Can you rewrite the rows below as a Markdown table with the columns No and Text, giving each line its number under No and its wording under Text, and leaving out any blank lines?

[Records for locating displayed items]
- - - - -
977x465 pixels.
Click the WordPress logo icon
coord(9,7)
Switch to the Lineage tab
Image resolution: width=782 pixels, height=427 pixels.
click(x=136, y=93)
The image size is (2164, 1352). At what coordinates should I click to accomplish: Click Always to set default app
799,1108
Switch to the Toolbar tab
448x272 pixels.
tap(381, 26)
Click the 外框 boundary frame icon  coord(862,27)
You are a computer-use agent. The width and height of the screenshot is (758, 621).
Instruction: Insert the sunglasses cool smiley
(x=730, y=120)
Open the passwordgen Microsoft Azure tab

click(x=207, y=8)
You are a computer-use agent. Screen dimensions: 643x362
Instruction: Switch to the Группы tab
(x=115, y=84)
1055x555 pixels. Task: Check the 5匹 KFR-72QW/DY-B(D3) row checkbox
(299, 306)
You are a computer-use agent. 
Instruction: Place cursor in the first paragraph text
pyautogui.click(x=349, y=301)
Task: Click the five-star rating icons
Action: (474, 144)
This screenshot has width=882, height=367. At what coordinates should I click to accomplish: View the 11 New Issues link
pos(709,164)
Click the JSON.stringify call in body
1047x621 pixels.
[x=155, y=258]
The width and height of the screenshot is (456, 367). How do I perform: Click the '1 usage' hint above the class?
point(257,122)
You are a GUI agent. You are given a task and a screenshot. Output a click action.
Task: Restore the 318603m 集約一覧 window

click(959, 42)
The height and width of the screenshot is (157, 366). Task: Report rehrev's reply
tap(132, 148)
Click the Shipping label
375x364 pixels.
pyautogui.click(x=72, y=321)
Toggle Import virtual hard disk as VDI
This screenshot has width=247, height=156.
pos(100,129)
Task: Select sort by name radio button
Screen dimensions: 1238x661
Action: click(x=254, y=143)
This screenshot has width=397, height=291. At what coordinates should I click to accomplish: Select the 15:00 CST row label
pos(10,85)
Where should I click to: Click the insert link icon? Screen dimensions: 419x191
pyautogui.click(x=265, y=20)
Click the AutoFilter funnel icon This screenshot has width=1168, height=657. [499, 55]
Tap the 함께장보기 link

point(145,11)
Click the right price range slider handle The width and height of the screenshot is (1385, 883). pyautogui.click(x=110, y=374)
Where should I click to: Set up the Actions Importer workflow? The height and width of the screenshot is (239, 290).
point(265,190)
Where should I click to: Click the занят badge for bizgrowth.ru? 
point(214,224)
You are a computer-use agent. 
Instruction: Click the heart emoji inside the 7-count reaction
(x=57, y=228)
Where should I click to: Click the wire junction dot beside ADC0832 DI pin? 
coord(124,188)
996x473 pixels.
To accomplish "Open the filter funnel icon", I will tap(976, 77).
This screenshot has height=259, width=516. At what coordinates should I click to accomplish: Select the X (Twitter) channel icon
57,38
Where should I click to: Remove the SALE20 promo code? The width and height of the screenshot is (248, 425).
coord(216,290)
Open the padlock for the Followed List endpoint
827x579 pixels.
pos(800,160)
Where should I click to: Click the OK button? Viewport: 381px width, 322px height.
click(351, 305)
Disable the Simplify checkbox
- - - - -
• **RESULT FOR THIS TASK**
| No | Text |
|---|---|
| 1 | 977x465 pixels. |
| 2 | Click the WordPress logo icon |
| 3 | coord(9,7) |
| 4 | Switch to the Lineage tab |
| 5 | Image resolution: width=782 pixels, height=427 pixels. |
| 6 | click(x=136, y=93) |
| 7 | The image size is (2164, 1352). At what coordinates should I click to accomplish: Click Always to set default app |
| 8 | 799,1108 |
| 9 | Switch to the Toolbar tab |
| 10 | 448x272 pixels. |
| 11 | tap(381, 26) |
| 12 | Click the 外框 boundary frame icon  coord(862,27) |
| 13 | You are a computer-use agent. The width and height of the screenshot is (758, 621). |
| 14 | Instruction: Insert the sunglasses cool smiley |
| 15 | (x=730, y=120) |
| 16 | Open the passwordgen Microsoft Azure tab |
| 17 | click(x=207, y=8) |
| 18 | You are a computer-use agent. Screen dimensions: 643x362 |
| 19 | Instruction: Switch to the Группы tab |
| 20 | (x=115, y=84) |
| 21 | 1055x555 pixels. Task: Check the 5匹 KFR-72QW/DY-B(D3) row checkbox |
| 22 | (299, 306) |
| 23 | You are a computer-use agent.  |
| 24 | Instruction: Place cursor in the first paragraph text |
| 25 | pyautogui.click(x=349, y=301) |
| 26 | Task: Click the five-star rating icons |
| 27 | Action: (474, 144) |
| 28 | This screenshot has width=882, height=367. At what coordinates should I click to accomplish: View the 11 New Issues link |
| 29 | pos(709,164) |
| 30 | Click the JSON.stringify call in body |
| 31 | 1047x621 pixels. |
| 32 | [x=155, y=258] |
| 33 | The width and height of the screenshot is (456, 367). How do I perform: Click the '1 usage' hint above the class? |
| 34 | point(257,122) |
| 35 | You are a GUI agent. You are given a task and a screenshot. Output a click action. |
| 36 | Task: Restore the 318603m 集約一覧 window |
| 37 | click(959, 42) |
| 38 | The height and width of the screenshot is (157, 366). Task: Report rehrev's reply |
| 39 | tap(132, 148) |
| 40 | Click the Shipping label |
| 41 | 375x364 pixels. |
| 42 | pyautogui.click(x=72, y=321) |
| 43 | Toggle Import virtual hard disk as VDI |
| 44 | This screenshot has width=247, height=156. |
| 45 | pos(100,129) |
| 46 | Task: Select sort by name radio button |
| 47 | Screen dimensions: 1238x661 |
| 48 | Action: click(x=254, y=143) |
| 49 | This screenshot has width=397, height=291. At what coordinates should I click to accomplish: Select the 15:00 CST row label |
| 50 | pos(10,85) |
| 51 | Where should I click to: Click the insert link icon? Screen dimensions: 419x191 |
| 52 | pyautogui.click(x=265, y=20) |
| 53 | Click the AutoFilter funnel icon This screenshot has width=1168, height=657. [499, 55] |
| 54 | Tap the 함께장보기 link |
| 55 | point(145,11) |
| 56 | Click the right price range slider handle The width and height of the screenshot is (1385, 883). pyautogui.click(x=110, y=374) |
| 57 | Where should I click to: Set up the Actions Importer workflow? The height and width of the screenshot is (239, 290). |
| 58 | point(265,190) |
| 59 | Where should I click to: Click the занят badge for bizgrowth.ru?  |
| 60 | point(214,224) |
| 61 | You are a computer-use agent.  |
| 62 | Instruction: Click the heart emoji inside the 7-count reaction |
| 63 | (x=57, y=228) |
| 64 | Where should I click to: Click the wire junction dot beside ADC0832 DI pin?  |
| 65 | coord(124,188) |
| 66 | 996x473 pixels. |
| 67 | To accomplish "Open the filter funnel icon", I will tap(976, 77). |
| 68 | This screenshot has height=259, width=516. At what coordinates should I click to accomplish: Select the X (Twitter) channel icon |
| 69 | 57,38 |
| 70 | Where should I click to: Remove the SALE20 promo code? The width and height of the screenshot is (248, 425). |
| 71 | coord(216,290) |
| 72 | Open the padlock for the Followed List endpoint |
| 73 | 827x579 pixels. |
| 74 | pos(800,160) |
| 75 | Where should I click to: Click the OK button? Viewport: 381px width, 322px height. |
| 76 | click(351, 305) |
| 77 | Disable the Simplify checkbox |